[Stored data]
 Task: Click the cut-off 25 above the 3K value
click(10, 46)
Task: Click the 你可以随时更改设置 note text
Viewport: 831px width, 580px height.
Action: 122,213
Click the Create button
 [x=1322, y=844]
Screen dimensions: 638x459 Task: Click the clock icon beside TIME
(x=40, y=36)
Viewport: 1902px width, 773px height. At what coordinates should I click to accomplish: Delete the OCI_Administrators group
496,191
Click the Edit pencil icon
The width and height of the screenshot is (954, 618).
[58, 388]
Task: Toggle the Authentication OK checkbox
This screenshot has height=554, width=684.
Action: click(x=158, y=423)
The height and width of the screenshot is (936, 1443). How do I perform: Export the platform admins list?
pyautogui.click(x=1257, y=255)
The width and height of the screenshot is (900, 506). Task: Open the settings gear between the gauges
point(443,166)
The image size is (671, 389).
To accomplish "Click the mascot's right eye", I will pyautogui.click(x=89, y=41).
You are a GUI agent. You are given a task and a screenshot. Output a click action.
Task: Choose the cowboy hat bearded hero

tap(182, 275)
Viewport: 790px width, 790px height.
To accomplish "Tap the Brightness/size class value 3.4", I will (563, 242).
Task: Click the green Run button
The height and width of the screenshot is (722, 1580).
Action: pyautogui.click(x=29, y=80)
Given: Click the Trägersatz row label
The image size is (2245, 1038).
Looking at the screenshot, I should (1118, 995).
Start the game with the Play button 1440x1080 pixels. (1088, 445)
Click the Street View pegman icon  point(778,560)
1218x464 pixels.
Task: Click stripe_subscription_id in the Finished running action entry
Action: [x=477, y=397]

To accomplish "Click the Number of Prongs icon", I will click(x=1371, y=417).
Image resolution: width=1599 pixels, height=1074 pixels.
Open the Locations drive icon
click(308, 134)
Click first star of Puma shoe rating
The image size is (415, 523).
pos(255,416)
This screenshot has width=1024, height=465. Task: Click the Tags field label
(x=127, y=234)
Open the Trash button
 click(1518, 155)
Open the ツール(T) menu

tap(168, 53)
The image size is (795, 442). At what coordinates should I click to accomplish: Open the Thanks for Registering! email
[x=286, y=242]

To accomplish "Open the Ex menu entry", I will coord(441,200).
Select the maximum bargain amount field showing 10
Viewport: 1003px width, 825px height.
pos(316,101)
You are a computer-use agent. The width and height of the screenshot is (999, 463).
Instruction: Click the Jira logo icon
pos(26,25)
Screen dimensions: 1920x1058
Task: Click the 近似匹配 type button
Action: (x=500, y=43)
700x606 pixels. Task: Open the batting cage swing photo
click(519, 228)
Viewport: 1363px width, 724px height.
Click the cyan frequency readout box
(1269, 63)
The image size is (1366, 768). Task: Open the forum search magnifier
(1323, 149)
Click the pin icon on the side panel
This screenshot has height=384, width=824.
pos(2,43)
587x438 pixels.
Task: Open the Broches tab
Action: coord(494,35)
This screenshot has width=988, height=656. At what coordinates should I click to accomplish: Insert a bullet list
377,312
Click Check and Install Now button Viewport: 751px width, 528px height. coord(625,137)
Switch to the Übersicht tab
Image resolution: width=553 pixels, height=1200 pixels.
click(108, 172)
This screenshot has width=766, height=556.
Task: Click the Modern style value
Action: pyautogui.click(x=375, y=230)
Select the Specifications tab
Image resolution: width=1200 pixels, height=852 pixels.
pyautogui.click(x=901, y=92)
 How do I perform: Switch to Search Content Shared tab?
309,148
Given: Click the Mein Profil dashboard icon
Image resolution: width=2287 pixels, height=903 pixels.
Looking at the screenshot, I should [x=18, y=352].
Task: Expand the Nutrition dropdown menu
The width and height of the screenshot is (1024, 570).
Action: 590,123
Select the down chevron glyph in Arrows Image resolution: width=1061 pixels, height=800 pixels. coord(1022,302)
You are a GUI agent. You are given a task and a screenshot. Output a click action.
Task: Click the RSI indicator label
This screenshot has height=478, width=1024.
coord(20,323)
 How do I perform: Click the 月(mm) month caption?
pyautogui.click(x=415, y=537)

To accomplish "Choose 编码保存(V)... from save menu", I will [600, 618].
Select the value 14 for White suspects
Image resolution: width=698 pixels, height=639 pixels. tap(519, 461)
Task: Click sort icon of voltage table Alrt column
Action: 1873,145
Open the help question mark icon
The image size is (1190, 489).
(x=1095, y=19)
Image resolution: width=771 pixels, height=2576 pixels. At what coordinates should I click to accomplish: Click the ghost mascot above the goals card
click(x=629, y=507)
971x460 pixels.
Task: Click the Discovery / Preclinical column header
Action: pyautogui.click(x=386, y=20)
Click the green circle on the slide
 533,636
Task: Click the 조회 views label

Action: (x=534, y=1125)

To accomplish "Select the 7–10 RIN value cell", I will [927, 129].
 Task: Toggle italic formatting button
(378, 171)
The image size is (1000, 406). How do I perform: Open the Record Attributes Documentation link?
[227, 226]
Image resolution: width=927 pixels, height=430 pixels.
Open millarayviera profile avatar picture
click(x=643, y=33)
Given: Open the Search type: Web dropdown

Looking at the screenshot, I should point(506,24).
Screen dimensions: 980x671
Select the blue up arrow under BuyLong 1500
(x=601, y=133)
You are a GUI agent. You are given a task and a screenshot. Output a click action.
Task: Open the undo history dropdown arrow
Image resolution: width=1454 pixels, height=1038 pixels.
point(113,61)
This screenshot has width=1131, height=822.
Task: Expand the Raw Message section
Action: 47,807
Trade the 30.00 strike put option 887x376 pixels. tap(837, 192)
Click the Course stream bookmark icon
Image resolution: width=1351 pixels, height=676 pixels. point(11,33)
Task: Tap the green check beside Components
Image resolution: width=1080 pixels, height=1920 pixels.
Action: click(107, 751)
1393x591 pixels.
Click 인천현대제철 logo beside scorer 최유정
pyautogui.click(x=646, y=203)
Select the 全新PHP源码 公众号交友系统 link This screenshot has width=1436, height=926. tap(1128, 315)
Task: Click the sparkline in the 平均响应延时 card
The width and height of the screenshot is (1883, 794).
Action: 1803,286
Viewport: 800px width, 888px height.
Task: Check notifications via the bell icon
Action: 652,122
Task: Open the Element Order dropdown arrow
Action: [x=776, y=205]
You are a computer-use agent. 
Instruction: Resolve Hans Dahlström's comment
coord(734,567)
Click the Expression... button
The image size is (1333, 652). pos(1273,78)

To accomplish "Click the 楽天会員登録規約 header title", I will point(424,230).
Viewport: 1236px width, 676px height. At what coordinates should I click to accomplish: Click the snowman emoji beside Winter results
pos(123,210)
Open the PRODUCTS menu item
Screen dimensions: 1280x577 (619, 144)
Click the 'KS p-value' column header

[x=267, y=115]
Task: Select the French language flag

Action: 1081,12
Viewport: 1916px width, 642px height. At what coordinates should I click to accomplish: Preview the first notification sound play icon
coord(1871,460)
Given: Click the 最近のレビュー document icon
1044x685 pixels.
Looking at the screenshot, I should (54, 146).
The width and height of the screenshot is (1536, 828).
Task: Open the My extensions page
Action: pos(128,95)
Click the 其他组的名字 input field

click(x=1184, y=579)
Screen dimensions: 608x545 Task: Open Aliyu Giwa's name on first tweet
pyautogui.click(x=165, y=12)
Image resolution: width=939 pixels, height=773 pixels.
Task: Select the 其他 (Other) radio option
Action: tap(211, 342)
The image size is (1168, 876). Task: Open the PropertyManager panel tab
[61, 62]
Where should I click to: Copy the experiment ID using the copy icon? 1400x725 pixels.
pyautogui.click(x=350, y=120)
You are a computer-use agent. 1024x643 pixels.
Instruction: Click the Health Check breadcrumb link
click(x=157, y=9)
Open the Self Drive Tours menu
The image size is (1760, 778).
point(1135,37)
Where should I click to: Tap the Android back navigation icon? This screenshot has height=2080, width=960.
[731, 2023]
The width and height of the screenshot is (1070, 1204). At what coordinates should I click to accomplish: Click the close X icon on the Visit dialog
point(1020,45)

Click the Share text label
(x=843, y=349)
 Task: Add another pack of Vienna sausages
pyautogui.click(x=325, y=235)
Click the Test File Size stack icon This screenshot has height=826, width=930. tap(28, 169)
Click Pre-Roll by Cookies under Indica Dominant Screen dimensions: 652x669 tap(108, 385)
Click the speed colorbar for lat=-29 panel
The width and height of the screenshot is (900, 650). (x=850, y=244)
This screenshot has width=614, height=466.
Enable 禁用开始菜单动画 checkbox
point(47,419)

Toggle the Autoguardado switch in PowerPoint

> WHAT THE EXERCISE ASKS
Your answer should consist of the lines from the line with "The image size is (1366, 768)." to the line with "Given: Click the Mein Profil dashboard icon" above, repeated exactly, both ends included.

> SOLUTION TO THIS TASK
The image size is (1366, 768). Task: Open the forum search magnifier
(1323, 149)
Click the pin icon on the side panel
This screenshot has height=384, width=824.
pos(2,43)
587x438 pixels.
Task: Open the Broches tab
Action: coord(494,35)
This screenshot has width=988, height=656. At what coordinates should I click to accomplish: Insert a bullet list
377,312
Click Check and Install Now button Viewport: 751px width, 528px height. coord(625,137)
Switch to the Übersicht tab
Image resolution: width=553 pixels, height=1200 pixels.
click(108, 172)
This screenshot has width=766, height=556.
Task: Click the Modern style value
Action: pyautogui.click(x=375, y=230)
Select the Specifications tab
Image resolution: width=1200 pixels, height=852 pixels.
pyautogui.click(x=901, y=92)
 How do I perform: Switch to Search Content Shared tab?
309,148
Given: Click the Mein Profil dashboard icon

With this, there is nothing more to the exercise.